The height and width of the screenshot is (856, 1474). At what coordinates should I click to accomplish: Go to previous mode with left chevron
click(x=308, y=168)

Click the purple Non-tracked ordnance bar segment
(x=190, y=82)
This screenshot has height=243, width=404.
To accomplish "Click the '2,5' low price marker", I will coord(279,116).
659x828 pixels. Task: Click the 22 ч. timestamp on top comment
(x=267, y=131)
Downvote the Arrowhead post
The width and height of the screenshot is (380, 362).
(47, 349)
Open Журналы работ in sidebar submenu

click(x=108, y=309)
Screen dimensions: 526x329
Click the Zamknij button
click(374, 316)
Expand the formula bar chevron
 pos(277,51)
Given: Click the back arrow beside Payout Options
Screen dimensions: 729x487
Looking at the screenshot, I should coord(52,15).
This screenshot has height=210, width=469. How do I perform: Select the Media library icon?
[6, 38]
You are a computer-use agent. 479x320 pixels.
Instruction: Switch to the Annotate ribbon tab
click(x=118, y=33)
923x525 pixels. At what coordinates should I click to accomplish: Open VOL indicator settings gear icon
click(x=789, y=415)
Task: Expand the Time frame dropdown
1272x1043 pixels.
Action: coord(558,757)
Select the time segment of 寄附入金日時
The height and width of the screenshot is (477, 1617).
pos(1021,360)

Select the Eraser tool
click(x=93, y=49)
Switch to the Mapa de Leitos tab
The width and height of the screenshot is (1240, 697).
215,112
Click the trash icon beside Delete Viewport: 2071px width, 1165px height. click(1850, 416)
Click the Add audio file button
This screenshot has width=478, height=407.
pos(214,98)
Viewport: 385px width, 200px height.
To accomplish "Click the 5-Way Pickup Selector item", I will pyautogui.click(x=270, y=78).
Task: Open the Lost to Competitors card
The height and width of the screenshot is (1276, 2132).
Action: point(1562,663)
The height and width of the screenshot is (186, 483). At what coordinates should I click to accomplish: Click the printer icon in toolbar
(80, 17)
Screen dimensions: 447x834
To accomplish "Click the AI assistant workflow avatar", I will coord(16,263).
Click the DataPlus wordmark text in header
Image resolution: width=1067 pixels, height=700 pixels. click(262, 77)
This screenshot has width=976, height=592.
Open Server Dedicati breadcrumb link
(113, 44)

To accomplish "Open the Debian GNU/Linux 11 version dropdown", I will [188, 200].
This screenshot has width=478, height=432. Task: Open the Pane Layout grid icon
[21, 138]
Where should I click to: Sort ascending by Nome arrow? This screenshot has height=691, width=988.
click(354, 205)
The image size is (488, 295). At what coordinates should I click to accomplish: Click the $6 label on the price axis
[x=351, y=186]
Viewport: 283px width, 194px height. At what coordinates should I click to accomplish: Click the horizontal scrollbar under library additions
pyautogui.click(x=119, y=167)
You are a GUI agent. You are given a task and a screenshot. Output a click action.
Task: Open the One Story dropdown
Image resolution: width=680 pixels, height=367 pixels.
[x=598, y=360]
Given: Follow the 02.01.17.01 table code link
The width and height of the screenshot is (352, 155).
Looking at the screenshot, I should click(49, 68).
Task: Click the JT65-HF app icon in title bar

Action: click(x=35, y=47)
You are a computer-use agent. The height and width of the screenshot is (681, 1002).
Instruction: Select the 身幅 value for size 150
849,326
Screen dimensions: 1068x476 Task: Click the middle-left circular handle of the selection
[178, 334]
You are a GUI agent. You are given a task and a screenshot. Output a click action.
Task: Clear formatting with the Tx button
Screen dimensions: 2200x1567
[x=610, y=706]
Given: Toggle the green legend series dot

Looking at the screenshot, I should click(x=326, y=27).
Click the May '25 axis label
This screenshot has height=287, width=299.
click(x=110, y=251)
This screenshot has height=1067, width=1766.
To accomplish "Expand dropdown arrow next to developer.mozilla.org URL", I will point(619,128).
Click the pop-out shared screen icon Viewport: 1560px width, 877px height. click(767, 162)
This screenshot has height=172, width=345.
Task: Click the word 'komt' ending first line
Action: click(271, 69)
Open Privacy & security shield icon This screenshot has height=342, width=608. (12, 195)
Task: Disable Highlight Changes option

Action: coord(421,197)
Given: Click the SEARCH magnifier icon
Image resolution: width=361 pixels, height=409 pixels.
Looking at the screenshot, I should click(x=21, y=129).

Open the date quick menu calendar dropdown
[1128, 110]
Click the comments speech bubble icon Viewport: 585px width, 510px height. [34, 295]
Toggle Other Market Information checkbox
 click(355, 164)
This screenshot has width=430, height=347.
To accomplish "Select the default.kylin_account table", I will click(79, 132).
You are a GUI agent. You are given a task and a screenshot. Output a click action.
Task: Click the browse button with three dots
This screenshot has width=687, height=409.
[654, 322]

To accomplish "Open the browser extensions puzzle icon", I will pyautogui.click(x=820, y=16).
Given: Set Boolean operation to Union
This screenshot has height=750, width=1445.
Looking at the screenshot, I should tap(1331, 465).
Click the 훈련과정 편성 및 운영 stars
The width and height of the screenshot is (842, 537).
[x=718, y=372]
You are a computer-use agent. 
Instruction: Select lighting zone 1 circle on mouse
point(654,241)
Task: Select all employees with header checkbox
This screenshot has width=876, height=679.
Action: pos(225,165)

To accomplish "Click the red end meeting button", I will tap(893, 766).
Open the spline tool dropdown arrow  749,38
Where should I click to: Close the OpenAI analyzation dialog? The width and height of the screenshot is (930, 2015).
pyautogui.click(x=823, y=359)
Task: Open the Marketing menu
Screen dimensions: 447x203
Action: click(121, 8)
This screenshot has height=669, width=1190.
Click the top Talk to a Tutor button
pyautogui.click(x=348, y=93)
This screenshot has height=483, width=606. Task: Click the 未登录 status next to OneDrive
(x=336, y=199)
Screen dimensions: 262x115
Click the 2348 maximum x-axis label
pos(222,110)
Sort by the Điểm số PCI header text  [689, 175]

********************

◆ Requirement
Reproduce the listing above verbatim, starting at its first line and ending at the line containing "click(x=108, y=309)", with both ends included.

◆ Task solution
The height and width of the screenshot is (856, 1474). At what coordinates should I click to accomplish: Go to previous mode with left chevron
click(x=308, y=168)

Click the purple Non-tracked ordnance bar segment
(x=190, y=82)
This screenshot has height=243, width=404.
To accomplish "Click the '2,5' low price marker", I will coord(279,116).
659x828 pixels. Task: Click the 22 ч. timestamp on top comment
(x=267, y=131)
Downvote the Arrowhead post
The width and height of the screenshot is (380, 362).
(47, 349)
Open Журналы работ in sidebar submenu

click(x=108, y=309)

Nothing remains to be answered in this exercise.